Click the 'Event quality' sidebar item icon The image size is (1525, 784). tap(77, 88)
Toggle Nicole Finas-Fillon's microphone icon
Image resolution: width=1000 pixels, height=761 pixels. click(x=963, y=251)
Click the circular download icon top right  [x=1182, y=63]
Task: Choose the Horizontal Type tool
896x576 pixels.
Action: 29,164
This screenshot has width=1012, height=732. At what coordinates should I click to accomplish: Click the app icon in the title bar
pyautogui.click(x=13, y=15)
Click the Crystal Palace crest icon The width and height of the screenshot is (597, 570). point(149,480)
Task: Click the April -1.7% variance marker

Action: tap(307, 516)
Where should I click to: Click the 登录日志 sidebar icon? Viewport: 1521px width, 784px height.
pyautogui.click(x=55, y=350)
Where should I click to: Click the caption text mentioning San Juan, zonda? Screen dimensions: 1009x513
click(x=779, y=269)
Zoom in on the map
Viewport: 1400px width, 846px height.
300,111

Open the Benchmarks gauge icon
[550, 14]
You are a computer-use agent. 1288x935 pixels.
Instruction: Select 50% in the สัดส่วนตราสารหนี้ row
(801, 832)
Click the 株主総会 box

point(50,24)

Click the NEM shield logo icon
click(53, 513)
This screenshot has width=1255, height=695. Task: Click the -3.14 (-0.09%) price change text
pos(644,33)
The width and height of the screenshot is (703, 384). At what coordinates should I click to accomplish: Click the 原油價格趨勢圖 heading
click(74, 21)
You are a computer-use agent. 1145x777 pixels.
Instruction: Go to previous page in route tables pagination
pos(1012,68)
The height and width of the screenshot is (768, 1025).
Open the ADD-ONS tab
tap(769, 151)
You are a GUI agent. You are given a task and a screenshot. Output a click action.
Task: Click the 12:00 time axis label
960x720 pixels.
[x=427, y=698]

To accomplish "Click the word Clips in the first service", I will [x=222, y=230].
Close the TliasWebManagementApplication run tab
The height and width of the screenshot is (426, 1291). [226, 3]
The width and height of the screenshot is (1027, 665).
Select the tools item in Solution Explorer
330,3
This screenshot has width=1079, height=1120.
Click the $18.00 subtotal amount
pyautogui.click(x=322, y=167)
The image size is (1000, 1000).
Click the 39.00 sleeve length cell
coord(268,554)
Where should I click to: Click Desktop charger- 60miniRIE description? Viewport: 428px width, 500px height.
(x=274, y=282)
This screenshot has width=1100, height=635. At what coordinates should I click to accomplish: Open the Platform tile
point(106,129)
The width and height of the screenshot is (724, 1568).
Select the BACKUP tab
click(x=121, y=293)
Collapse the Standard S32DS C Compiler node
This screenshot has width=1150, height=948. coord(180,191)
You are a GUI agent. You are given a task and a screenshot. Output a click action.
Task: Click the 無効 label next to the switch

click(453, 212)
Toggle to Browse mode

────

» Exercise: The records above must be output exactly, in full.

» Response to the task:
Click the 'Event quality' sidebar item icon The image size is (1525, 784). tap(77, 88)
Toggle Nicole Finas-Fillon's microphone icon
Image resolution: width=1000 pixels, height=761 pixels. click(x=963, y=251)
Click the circular download icon top right  [x=1182, y=63]
Task: Choose the Horizontal Type tool
896x576 pixels.
Action: 29,164
This screenshot has width=1012, height=732. At what coordinates should I click to accomplish: Click the app icon in the title bar
pyautogui.click(x=13, y=15)
Click the Crystal Palace crest icon The width and height of the screenshot is (597, 570). point(149,480)
Task: Click the April -1.7% variance marker

Action: tap(307, 516)
Where should I click to: Click the 登录日志 sidebar icon? Viewport: 1521px width, 784px height.
pyautogui.click(x=55, y=350)
Where should I click to: Click the caption text mentioning San Juan, zonda? Screen dimensions: 1009x513
click(x=779, y=269)
Zoom in on the map
Viewport: 1400px width, 846px height.
300,111

Open the Benchmarks gauge icon
[550, 14]
You are a computer-use agent. 1288x935 pixels.
Instruction: Select 50% in the สัดส่วนตราสารหนี้ row
(801, 832)
Click the 株主総会 box

point(50,24)

Click the NEM shield logo icon
click(53, 513)
This screenshot has width=1255, height=695. Task: Click the -3.14 (-0.09%) price change text
pos(644,33)
The width and height of the screenshot is (703, 384). At what coordinates should I click to accomplish: Click the 原油價格趨勢圖 heading
click(74, 21)
You are a computer-use agent. 1145x777 pixels.
Instruction: Go to previous page in route tables pagination
pos(1012,68)
The height and width of the screenshot is (768, 1025).
Open the ADD-ONS tab
tap(769, 151)
You are a GUI agent. You are given a task and a screenshot. Output a click action.
Task: Click the 12:00 time axis label
960x720 pixels.
[x=427, y=698]

To accomplish "Click the word Clips in the first service", I will [x=222, y=230].
Close the TliasWebManagementApplication run tab
The height and width of the screenshot is (426, 1291). [226, 3]
The width and height of the screenshot is (1027, 665).
Select the tools item in Solution Explorer
330,3
This screenshot has width=1079, height=1120.
Click the $18.00 subtotal amount
pyautogui.click(x=322, y=167)
The image size is (1000, 1000).
Click the 39.00 sleeve length cell
coord(268,554)
Where should I click to: Click Desktop charger- 60miniRIE description? Viewport: 428px width, 500px height.
(x=274, y=282)
This screenshot has width=1100, height=635. At what coordinates should I click to accomplish: Open the Platform tile
point(106,129)
The width and height of the screenshot is (724, 1568).
Select the BACKUP tab
click(x=121, y=293)
Collapse the Standard S32DS C Compiler node
This screenshot has width=1150, height=948. coord(180,191)
You are a GUI agent. You are given a task and a screenshot. Output a click action.
Task: Click the 無効 label next to the switch

click(453, 212)
Toggle to Browse mode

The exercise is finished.